Expeditions by Francisco Fernandez de Ecija in 1605 and 1609 and by Pedro de Torres in 1627 and 1628 reported Cofitachequi, Joara, and Guatari as the dominant towns in the region.
The Virginian explorer James Lederer echoed those assessments in 1670, with Wateree being the most powerful and most Mississippian politically.
With the advent of slave-raiding by the Occaneechi for the colony of Virginia and by the Westo on the Savannah River, these Mississippian remnants collapsed.
The Cheraw and the Wateree migrated south to refuge with other Siouan- speakers such as the Yssa (Esaw), Catapa (Catawba), Gueca (Waxhaw), Uchiri (Ushery), and Suhere (Sugaree) to become the Catawba nation of the eighteenth century. The Cusseta of Cofitachequi vacated the entire region for the lower Chattahoochee River to become one of the two leading Lower Towns of the Creek Confederacy.
The demographic landscape of the later Cherokee Country itself changed even more drastically after the Spanish abandoned Santa Elena and Carolina in 1587, withdrawing south of the Savannah and shifting their capital to San Agustin. Some of these changes may have occurred as much as a decade prior to that benchmark.
The Yuchi moved out of Holstonia, the Appalachian Summit area of Upper East Tennessee, Southwest Virginia, and northwestern North Carolina, from the end of the sixteenth century through the early seventeenth century.
Collating information from various maps, mostly made based on information of French voyageur traders from Canada, we find the Yuchi dispersed by bands across a broad landscape under many different monikers: Yuchi, Hogohegee, Tahogale, Tongoria, Chichimeca, Chisca, Ogeechee, and Westo.
We can be certain the Yuchi diaspora included towns on the upper and probably middle Tennessee River, the Savannah River, the Chattahoochee River, and the Coosa River, and even on the Ohio River. One band of Yuchi migrated all the way to La Florida and the dominion of New Spain, where they were known by the name Chisca. Spanish authorities employed them to negotiate with the Yuchi-speaking Westo on the Savannah River. The Westo established their town of Hickauhaugau there in 1656.
During the same time as the Yuchi began to disperse, the Chiaha moved to the headwaters of the Chattahoochee River, where they were still located in 1720. The larger portion of them later moved downriver to join the Lower Towns of the Creek Confederacy, from which their greater portion moved into Florida to become one of the two main sources of the Seminole, along with the Oconee.
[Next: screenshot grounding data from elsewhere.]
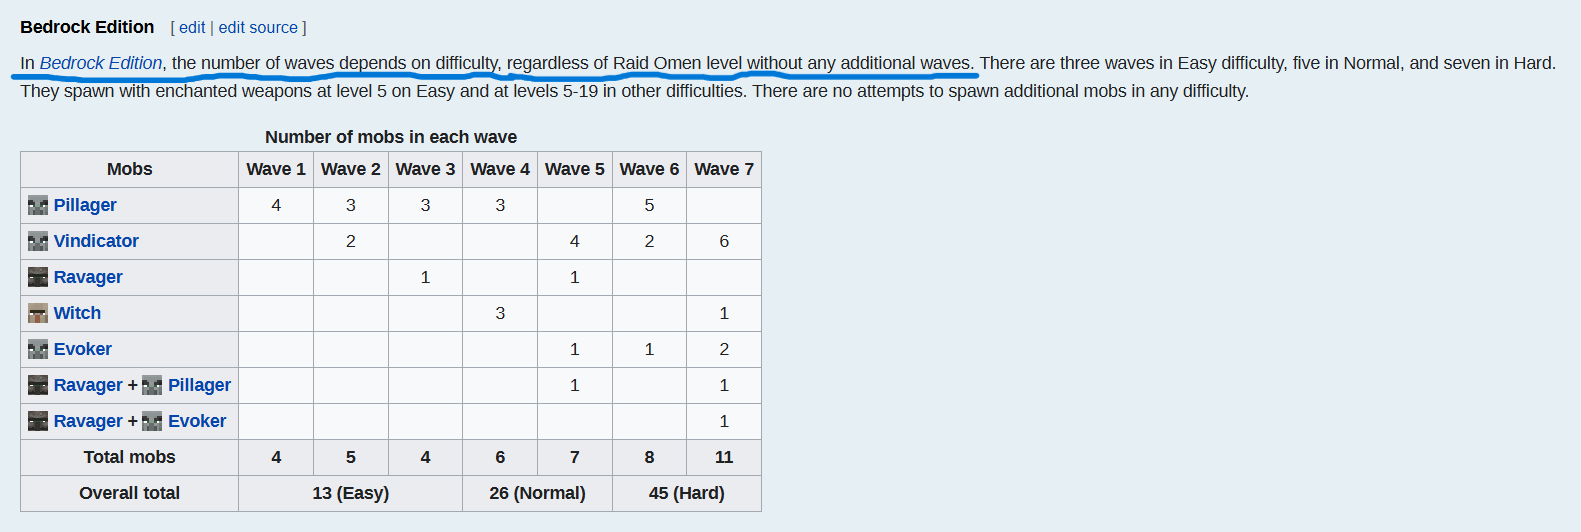Viewport: 1581px width, 532px height.
Task: Click Ravager icon in Ravager + Evoker row
Action: click(38, 422)
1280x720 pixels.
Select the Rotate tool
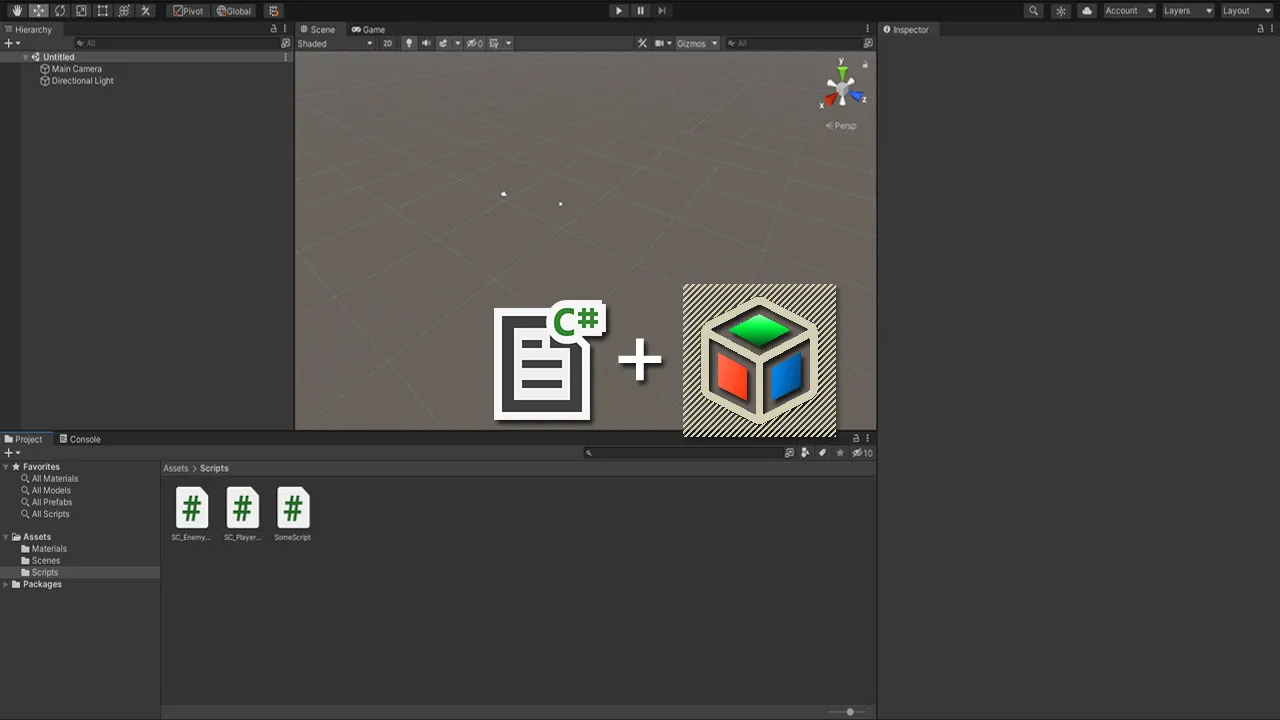tap(60, 11)
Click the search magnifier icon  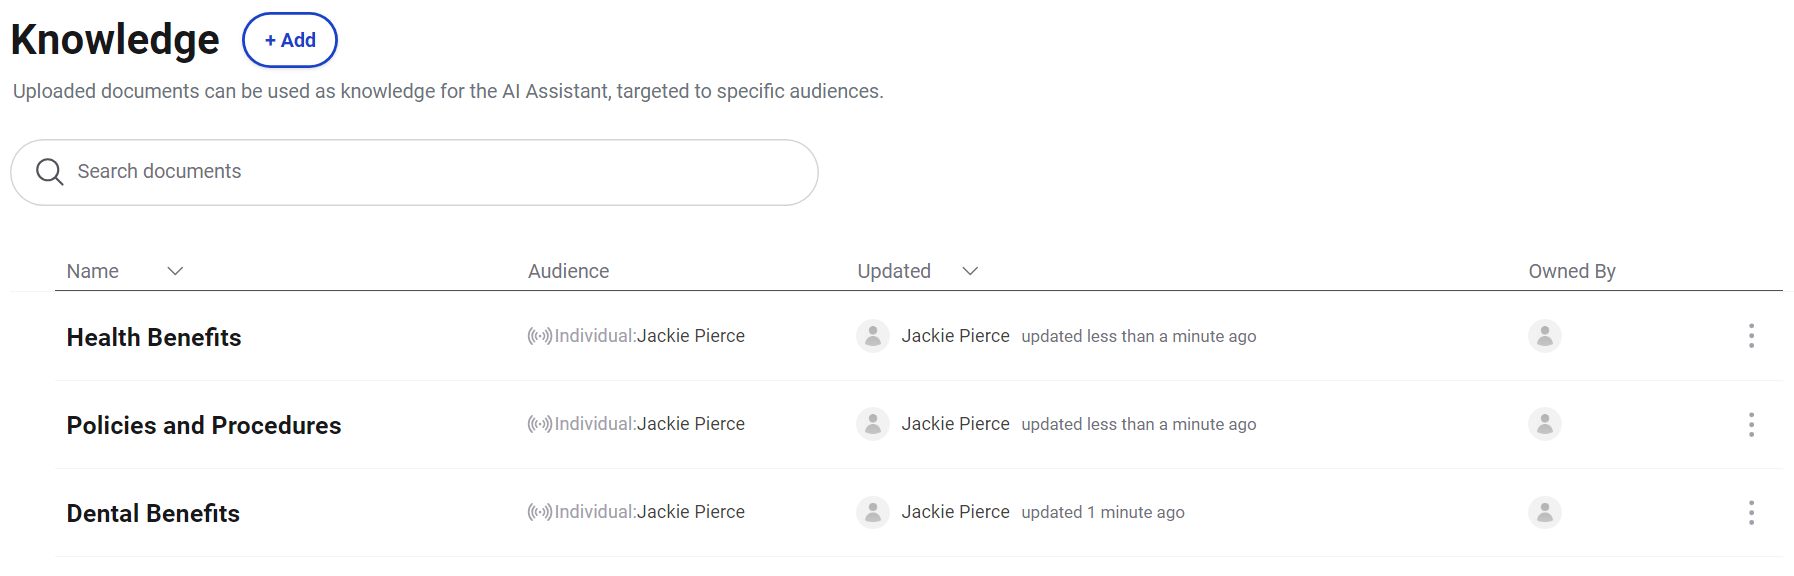pyautogui.click(x=49, y=172)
The Coushatta moved down the Tennessee River, at one point occupying a settlement in what is now Marion County, Tennessee, probably at the head of Long Island. The Tali did the same, and that will be covered soon. The fate of the Satapo and the Chalahume remains a mystery; they may merged with the Coushatta, or with another town/tribe, or may have stayed on location along the Little Tennessee.
The Tamathli, a Southern Muskogean-speaking people, established a town on that river near the end of the sixteenth century and remained to become one of the Overhill Towns of the Cherokee, spelled Tomotley. The lower Little Tennessee Valley was otherwise deserted after the first or second decade of the seventeenth century. Swanton report another town at Tomotla on the Valley River, Cherokee County, North Carolina.
The people of the Mouse Creek Phase vacated the Hiwassee region within a decade of De Soto’s entrada. Who they were, and where they went, is a mystery. The layout of their towns was similar to those of the Napochi towns in the Chattanooga area, but their burials differed in being fully extended rather than flexed. They share a feature with eighteenth century Cherokee towns in that domestic buildings were connected summer and winter abodes.
Of the Napochi, we know that the towns at the Audobon Acres site and the Dallas occupation at the Citico site were abandoned after the De Luna entrada, with their residents probably relocating to the Hampton Place site. In 1700, French trader Charles Levasseur listed a town of ‘Napaches’ among the Upper Creek in 1700, and Opelika was an Upper Creek town on the Coosa River in what is now Coosa County, Alabama.